Clients frequently ask us to help with analytics data platform selection. At the Ignite 2015 Conference in Chicago earlier this month Microsoft summarized its current data platform technology options:
Above image sourced from here.
This blog post will focus on the storage layer of the Microsoft data platform (highlighted above) and provide guidance on optimal technology selection. There are 4 options available within platform that are suitable for medium to large scale analytics platform.
Key illustrative characteristics for each technology are summarized in the table below:
|Max Scale, TB||
|Features and functionality||Cost|
|SQL Data Warehouse||SQL DW||Relational||
What factors should be considered for data platform decision?

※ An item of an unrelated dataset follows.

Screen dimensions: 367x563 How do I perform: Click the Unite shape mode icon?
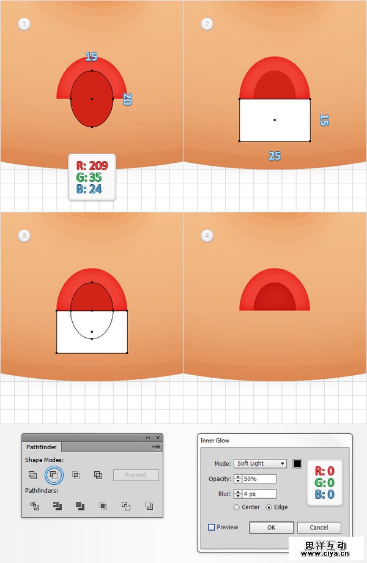pyautogui.click(x=32, y=475)
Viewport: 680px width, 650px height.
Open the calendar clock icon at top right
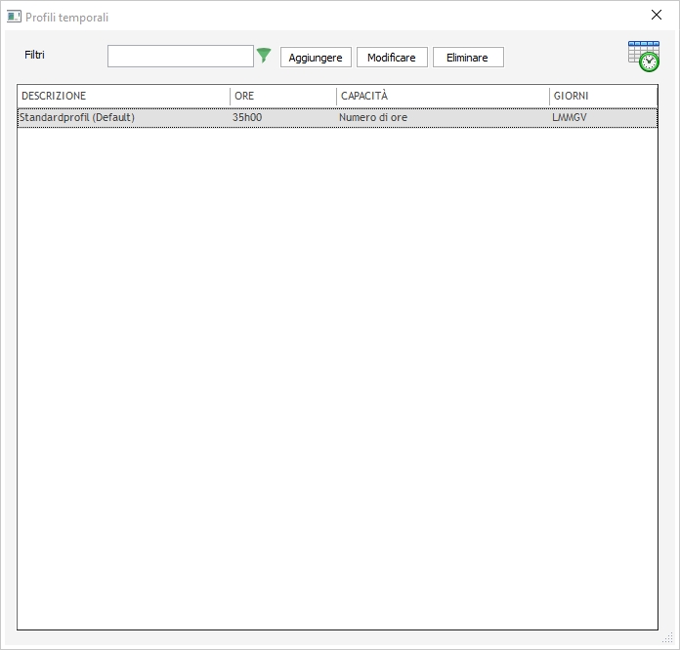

I selected 4 that tend to be most impactful in my opinion:
This is the key decision factor. It is measured as a set of 2 numbers:
- Total volume of data the platform is expected to handle. This is important to understand impact on query performance as your data set grows
- Maximum incremental (e.g. daily) load volume. This impacts platform loading performance
Estimated ranges are expressed as [Total Volume]/[Incremental Volume]. The actual numbers are just the guidelines, they are constantly increasing with evolution of hardware
|10/0.5||Up to 10TB total volume and/or up to 500GB incremental load|
|50/2.5||Approximately 50TB total volume and/or up to 2.5TB incremental load|
|100/5||Over a 100TB total volume and/or over 5 TB incremental volume|
Data structure illustrates types of data that your platform is expected to handle. This will be important to determine best match to each platform processing capabilities
|Unstructured||Blobs, files, text, images, binary data|
|Semi-structured||Combination of relational data, documents structured as JSON/XML and unstructured content (text)|
|Structured||Normalized relational tables, structured documents (JSON,XML) with well-known schemas|
This is broader category that aims to measure how complex are your data manipulations in the platform.
|Simple||Straight copy, basic lookups, joins, aggregations|
|Complex||Parsing of complex documents, text analysis, image processing, complex multi-factor de-duplication|
This category describes expected general latency of your system. Does data need to be available immediately? What are SLAs on the query/report response time?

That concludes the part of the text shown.